*** Opening Supplied text ***

Published in The Eagle and The Star 5.11.25…

Daniel M’Naghten was an Englishman who suffered from paranoid delusions and thought the Tories were going to kill him. He murdered Edward Drummond, the British prime minister’s secretary, and was acquitted under an insanity defense later codified in the House of Lords in 1843. This insanity defense became common law and is known as the M’Naghten Rule: a two-prong test with the first prong determining whether the defendant knew what they were doing, and the second prong determining whether the defendant knew what they were doing was wrong.

Kansas adopted the M’Naghten Rule in 1884. There was an assassination attempt on President Ronald Reagan in 1981. John Hinckley Jr. was found not guilty by reason of insanity in 1982. Kansas legislators abolished the M’Naghten Rule in 1996.

Public opinion abolished the M’Naghten Rule, as noted in a series of pre-Hinckley surveys summed up by lawyer Brian Hauptman: Large majorities of law enforcement, mental health professionals and the community at large agreed with the statement: “Too many people escape responsibility for crimes by pleading insanity.” Hinckley’s acquittal buttressed that sentiment.

Hinckley was cleared by the American Law Institute’s Model Penal Code, which has an “Irresistible Impulse Test,” and is broader than the M’Naghten Rule, which was used in only 33 in recorded court cases before its demise, according to our Kansas Supreme Court Library.

Kansas lawmakers wrote a narrow “mens rea” or criminal intent approach to determine the guilty mind: Statute 21-5209: Defense of lack of mental state. It shall be a defense to a prosecution under any statute that the defendant, as a result of mental disease or defect, lacked the culpable mental state required as an element of the crime charged. Mental disease or defect is not otherwise a defense. Statute 21-5202: Culpable mental state; definition of intentionally, knowingly, recklessly. (a) Except as otherwise provided, a culpable mental state is an essential element of every crime defined by this code. A culpable mental state may be established by proof that the conduct of the accused person was committed “intentionally,” “knowingly” or “recklessly.”

*** Closing Supplied text ***
*** Opening Given data ***

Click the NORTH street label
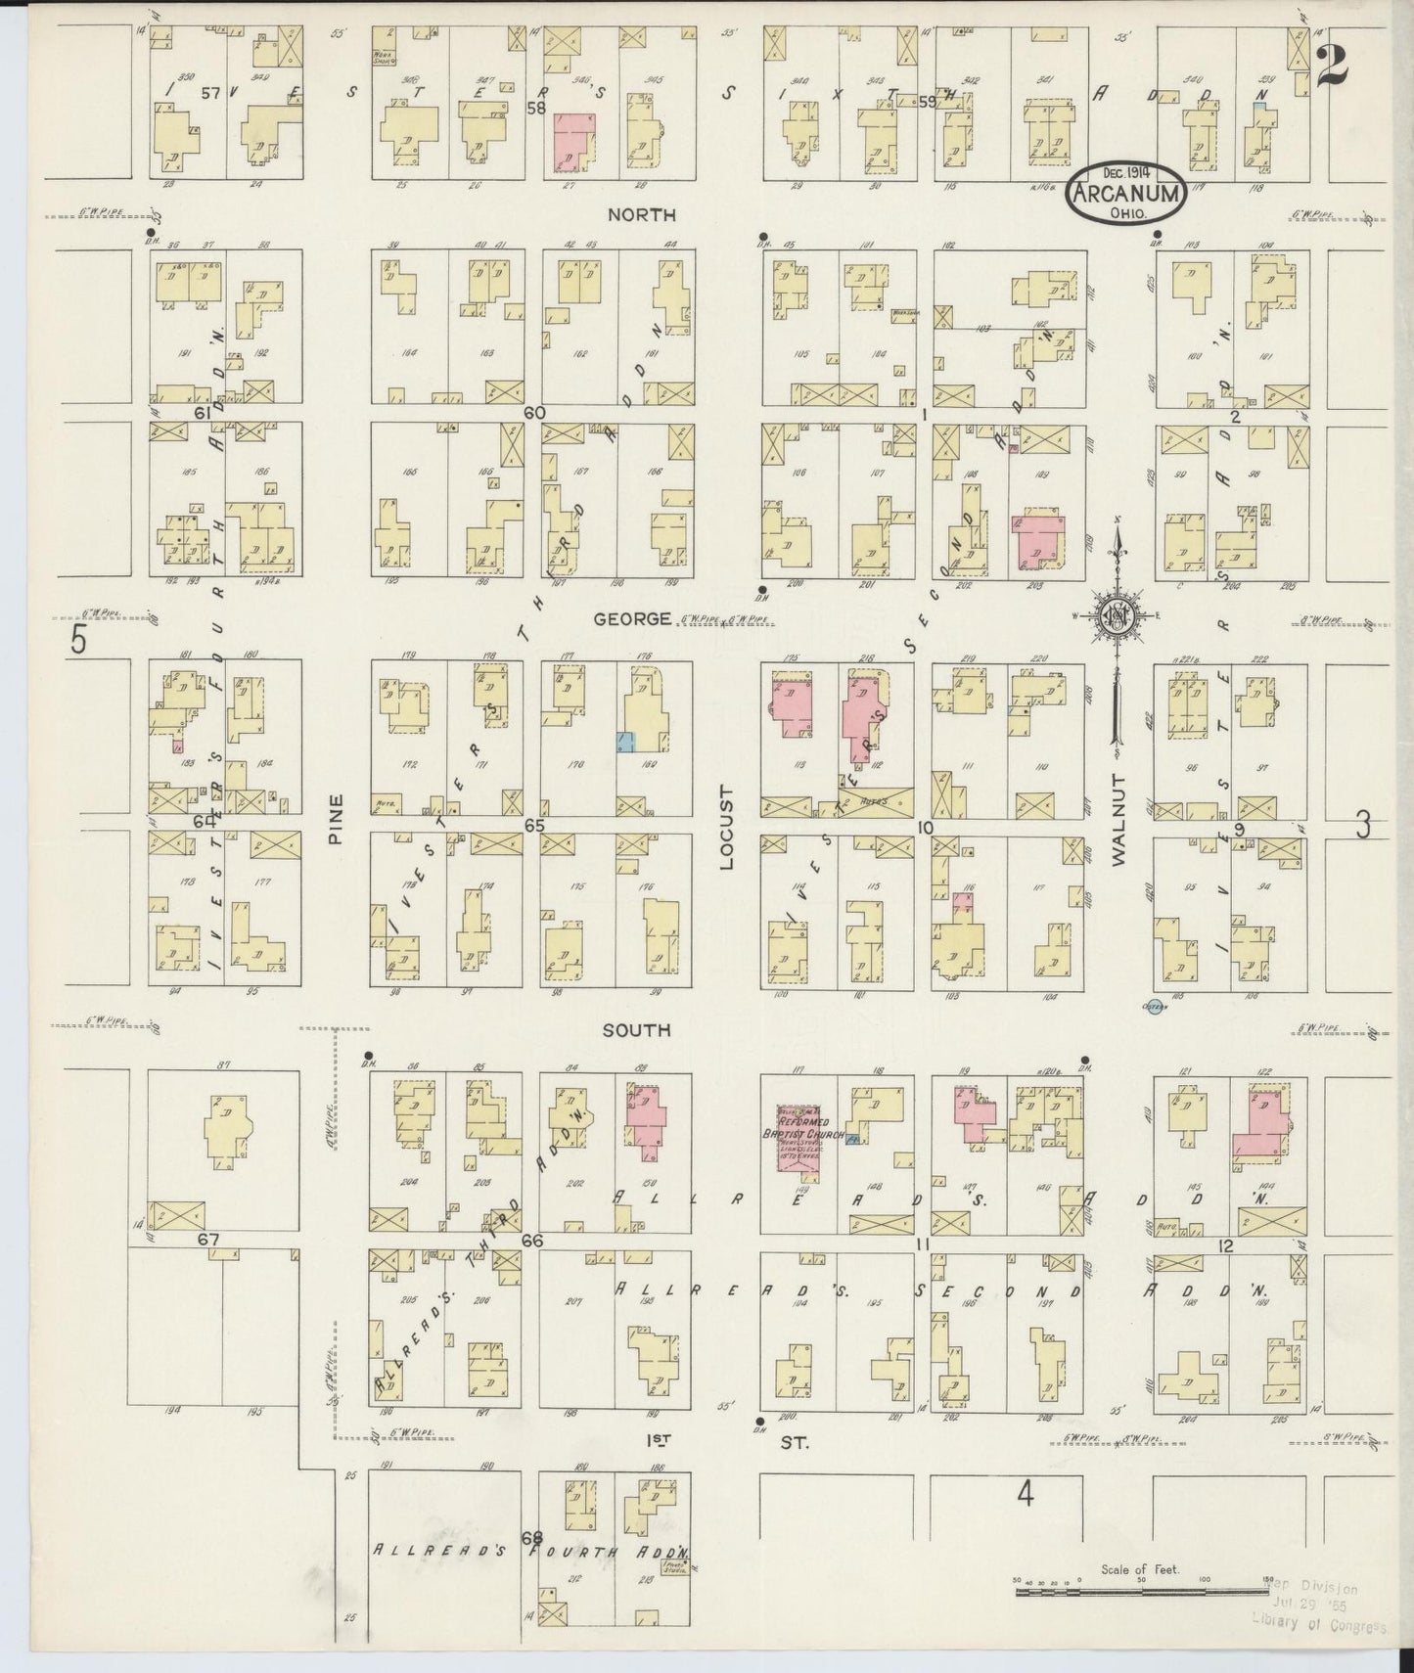coord(656,213)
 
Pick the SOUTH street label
coord(636,1030)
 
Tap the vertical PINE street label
coord(336,818)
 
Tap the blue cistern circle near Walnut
coord(1155,1007)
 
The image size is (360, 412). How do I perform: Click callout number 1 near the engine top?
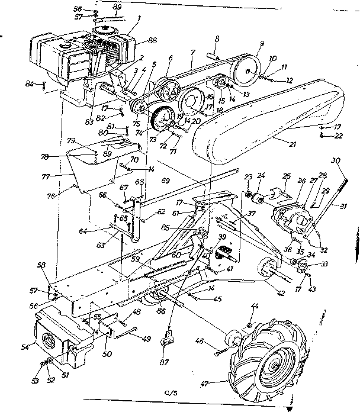point(139,18)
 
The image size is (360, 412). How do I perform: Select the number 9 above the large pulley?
point(260,44)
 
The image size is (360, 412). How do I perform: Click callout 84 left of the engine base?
point(44,83)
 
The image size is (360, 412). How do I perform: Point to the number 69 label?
point(165,179)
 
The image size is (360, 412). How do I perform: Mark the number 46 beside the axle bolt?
point(216,342)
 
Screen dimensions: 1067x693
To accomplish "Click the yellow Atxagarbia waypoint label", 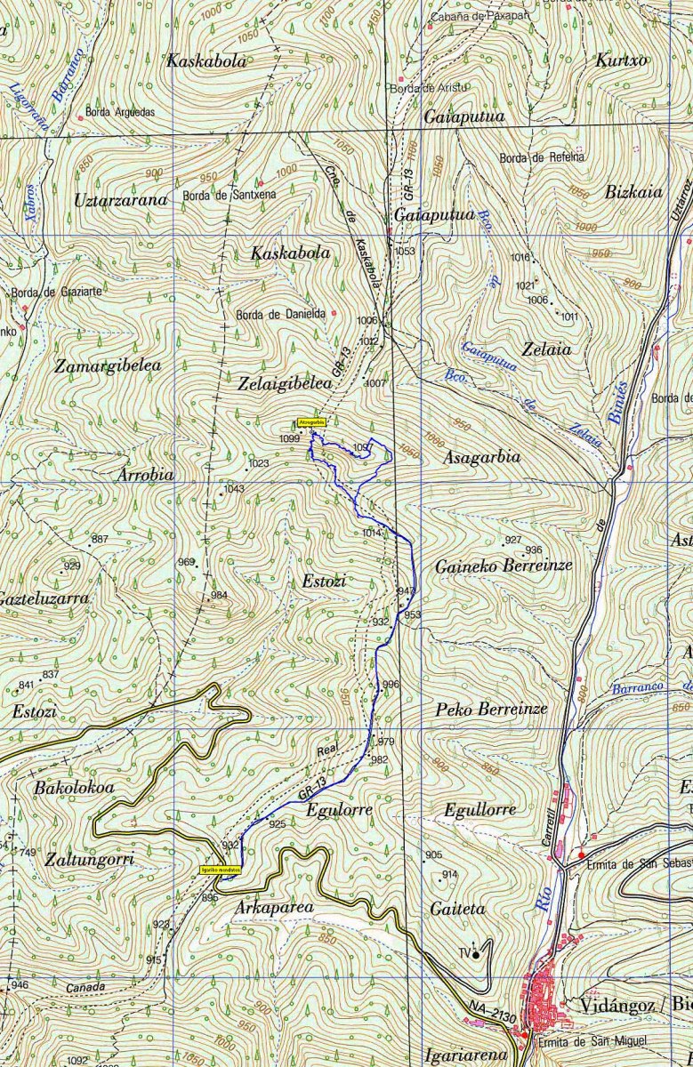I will pyautogui.click(x=312, y=422).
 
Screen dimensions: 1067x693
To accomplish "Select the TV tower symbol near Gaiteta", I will pyautogui.click(x=476, y=954).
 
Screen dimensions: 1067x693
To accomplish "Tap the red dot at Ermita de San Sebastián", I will pyautogui.click(x=582, y=855).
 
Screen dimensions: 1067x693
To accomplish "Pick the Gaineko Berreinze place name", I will pyautogui.click(x=504, y=566).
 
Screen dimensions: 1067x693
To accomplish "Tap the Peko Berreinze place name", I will pyautogui.click(x=491, y=710).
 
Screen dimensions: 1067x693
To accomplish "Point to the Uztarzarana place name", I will pyautogui.click(x=121, y=200).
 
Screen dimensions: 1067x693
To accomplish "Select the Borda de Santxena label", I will pyautogui.click(x=229, y=194).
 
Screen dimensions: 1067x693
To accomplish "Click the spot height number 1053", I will pyautogui.click(x=405, y=252).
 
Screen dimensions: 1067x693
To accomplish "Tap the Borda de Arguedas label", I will pyautogui.click(x=119, y=113).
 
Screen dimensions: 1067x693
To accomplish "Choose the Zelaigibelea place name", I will pyautogui.click(x=284, y=383).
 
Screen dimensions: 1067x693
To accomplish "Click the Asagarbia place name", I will pyautogui.click(x=481, y=457).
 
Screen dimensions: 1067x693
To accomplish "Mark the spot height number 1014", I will pyautogui.click(x=371, y=533).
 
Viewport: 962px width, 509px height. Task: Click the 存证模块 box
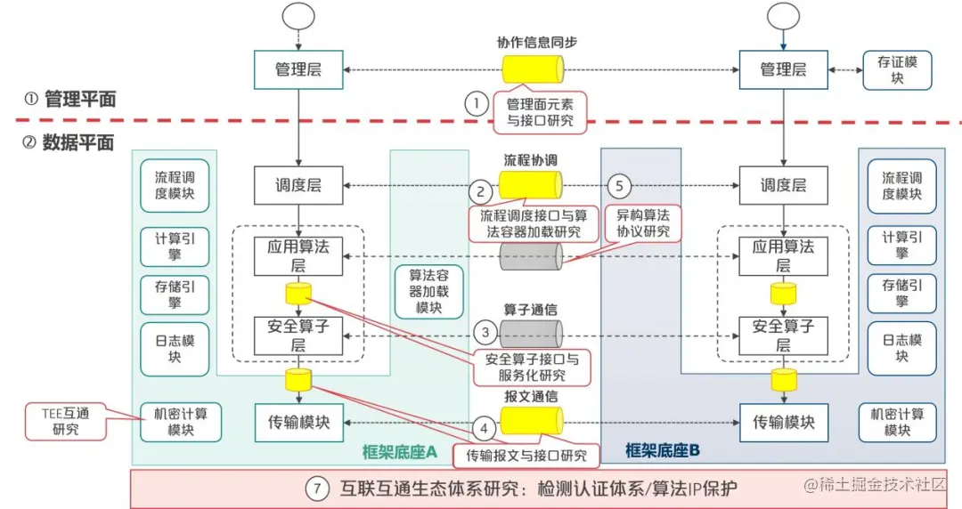pos(898,70)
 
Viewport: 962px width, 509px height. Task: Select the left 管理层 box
pos(298,69)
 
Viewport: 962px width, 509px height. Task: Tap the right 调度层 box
pos(783,185)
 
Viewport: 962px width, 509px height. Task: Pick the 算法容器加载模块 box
pos(428,291)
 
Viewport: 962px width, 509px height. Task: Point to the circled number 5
pos(621,186)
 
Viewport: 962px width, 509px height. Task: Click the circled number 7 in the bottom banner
pos(318,488)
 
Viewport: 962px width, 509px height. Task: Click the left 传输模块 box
pos(298,423)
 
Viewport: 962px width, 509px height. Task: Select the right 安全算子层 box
pos(783,335)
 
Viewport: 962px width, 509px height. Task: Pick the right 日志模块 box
pos(902,348)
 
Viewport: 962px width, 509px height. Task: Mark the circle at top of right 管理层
pos(783,15)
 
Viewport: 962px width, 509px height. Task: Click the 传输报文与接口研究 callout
pos(526,456)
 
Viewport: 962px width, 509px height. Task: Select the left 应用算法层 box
pos(298,255)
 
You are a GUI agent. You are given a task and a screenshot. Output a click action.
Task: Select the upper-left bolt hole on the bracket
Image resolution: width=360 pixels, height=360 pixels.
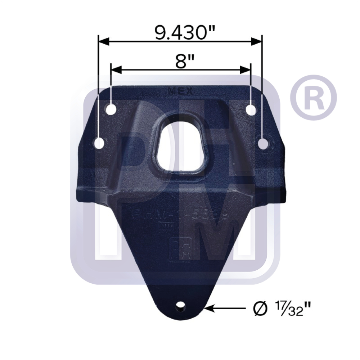[x=111, y=109]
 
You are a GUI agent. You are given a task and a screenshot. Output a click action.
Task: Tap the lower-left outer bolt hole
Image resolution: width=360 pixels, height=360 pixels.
[x=99, y=144]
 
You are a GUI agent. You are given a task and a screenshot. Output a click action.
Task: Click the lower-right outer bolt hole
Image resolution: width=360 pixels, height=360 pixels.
[x=264, y=144]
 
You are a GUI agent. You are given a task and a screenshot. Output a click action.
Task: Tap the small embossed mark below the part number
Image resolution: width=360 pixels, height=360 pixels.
[x=162, y=226]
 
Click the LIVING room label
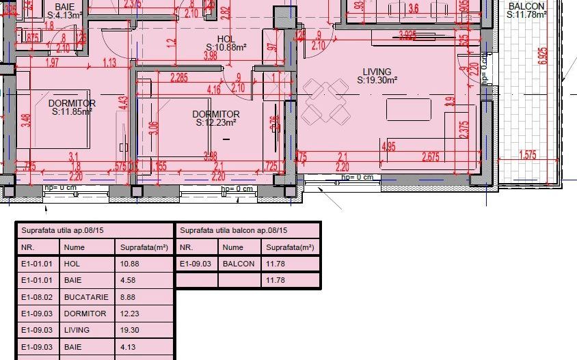pyautogui.click(x=377, y=72)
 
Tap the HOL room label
pyautogui.click(x=226, y=39)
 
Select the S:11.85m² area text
pyautogui.click(x=72, y=112)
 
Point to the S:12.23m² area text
pyautogui.click(x=216, y=123)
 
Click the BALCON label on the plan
pyautogui.click(x=526, y=7)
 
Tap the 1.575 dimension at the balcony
pyautogui.click(x=527, y=155)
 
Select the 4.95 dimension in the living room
pyautogui.click(x=389, y=146)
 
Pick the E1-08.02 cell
pyautogui.click(x=37, y=297)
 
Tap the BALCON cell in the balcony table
pyautogui.click(x=239, y=264)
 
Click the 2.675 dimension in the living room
pyautogui.click(x=431, y=156)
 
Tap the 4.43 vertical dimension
pyautogui.click(x=124, y=102)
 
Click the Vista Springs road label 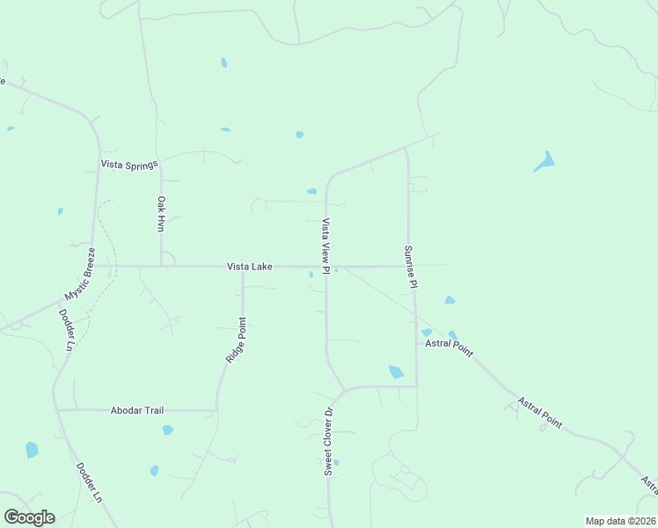click(x=128, y=164)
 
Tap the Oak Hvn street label click(x=161, y=214)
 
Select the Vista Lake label click(x=250, y=266)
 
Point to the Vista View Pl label click(x=325, y=246)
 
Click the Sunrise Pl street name click(x=409, y=267)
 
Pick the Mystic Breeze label click(x=77, y=274)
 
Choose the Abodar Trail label click(x=137, y=410)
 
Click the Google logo click(x=29, y=517)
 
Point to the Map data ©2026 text click(x=620, y=521)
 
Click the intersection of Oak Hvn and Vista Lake click(x=161, y=266)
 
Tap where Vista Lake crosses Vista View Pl click(x=326, y=266)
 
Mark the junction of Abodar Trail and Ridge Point click(x=216, y=410)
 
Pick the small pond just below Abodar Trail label click(x=167, y=430)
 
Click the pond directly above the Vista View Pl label click(x=311, y=191)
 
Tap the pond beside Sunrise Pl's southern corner click(x=396, y=372)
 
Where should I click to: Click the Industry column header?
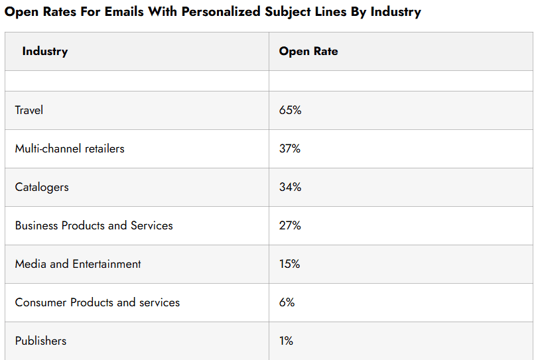[44, 52]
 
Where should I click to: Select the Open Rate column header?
[308, 52]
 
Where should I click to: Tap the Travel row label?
[29, 110]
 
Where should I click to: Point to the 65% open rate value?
[290, 110]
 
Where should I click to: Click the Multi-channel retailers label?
[70, 149]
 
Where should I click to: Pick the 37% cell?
[290, 149]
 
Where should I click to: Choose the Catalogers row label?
[42, 187]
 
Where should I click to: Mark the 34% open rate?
[290, 187]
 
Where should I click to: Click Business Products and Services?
[94, 225]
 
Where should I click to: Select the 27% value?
[290, 225]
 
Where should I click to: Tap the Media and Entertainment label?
[78, 264]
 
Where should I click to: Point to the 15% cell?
[289, 264]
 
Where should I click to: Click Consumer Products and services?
[98, 302]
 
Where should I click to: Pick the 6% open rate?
[287, 302]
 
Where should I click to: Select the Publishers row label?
[40, 341]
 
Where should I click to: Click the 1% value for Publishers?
[286, 341]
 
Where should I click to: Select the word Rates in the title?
[50, 12]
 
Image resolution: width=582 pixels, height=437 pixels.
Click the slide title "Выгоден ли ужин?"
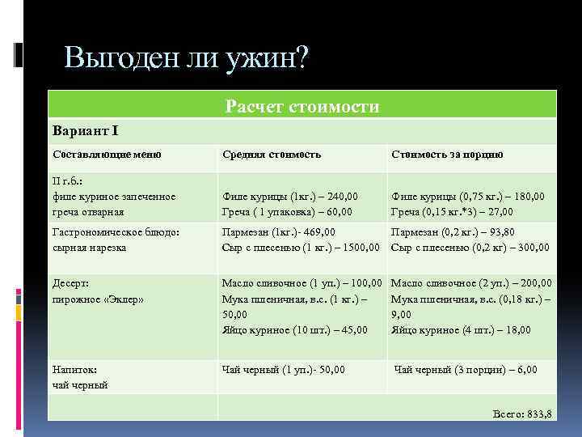click(186, 57)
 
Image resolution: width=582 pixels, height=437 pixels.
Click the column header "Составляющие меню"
click(107, 154)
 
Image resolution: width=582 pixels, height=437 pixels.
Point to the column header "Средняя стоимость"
click(272, 154)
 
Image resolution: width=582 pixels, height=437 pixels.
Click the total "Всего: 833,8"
click(522, 414)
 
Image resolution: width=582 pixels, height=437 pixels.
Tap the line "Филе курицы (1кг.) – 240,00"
click(290, 196)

*** Closing Given data ***

Work task - Resume the article on the insanity defense in Kansas, beginning right after its last sentence. The data is not needed for any of this work.

Your response -
For example, in State v. Mclinn, a 2018 case where defendant Sarah Gonzales-McLinn submitted a dissociative identity disorder diagnosis, the prosecution presented her force of knife cuts to Harold Sasko’s neck as relevant to her intention (mens rea) of killing him. As mental disease or defect is not otherwise a defense, Gonzales-McLinn was unable to enter evidence about her diagnosis, and was found guilty and sentenced to a “hard 50” sentence. It was later found that she could have used a battered woman’s defense, and her sentence was reduced to 25 years.

According to the Kansas Department of Corrections’ 2023 annual report, 46% of our adult inmate population suffers from mental illness, with 9% of the cases classified as severe and persistent. But public perception of individuals with mental illness in our justice system is evolving.

Stepping Up is a national effort aimed at reducing the number of incarcerated people with mental illness and was founded by the Council of State Governments Justice Center, the National Association of Counties and the American Psychiatric Association Foundation. Already, 20 Kansas counties are participating, including Sedgwick, Johnson and Wyandotte.

From his dissent in Kahler v. Kansas, Supreme Court Justice Stephen Breyer wrote: “Few doctrines are as deeply rooted in our common-law heritage as the insanity defense. Although English and early American sources differ in their linguistic formulations of the legal test for insanity, with striking consistency, they all express the same underlying idea: A defendant who, due to mental illness, lacks sufficient mental capacity to be held morally responsible for his actions cannot be found guilty of a crime.”

For my peers with mental illness going through criminal court proceedings, it’s time to give them a voice. It’s time to let them use their diagnosis in their defense. It’s time to restore the M’Naghten Rule in Kansas.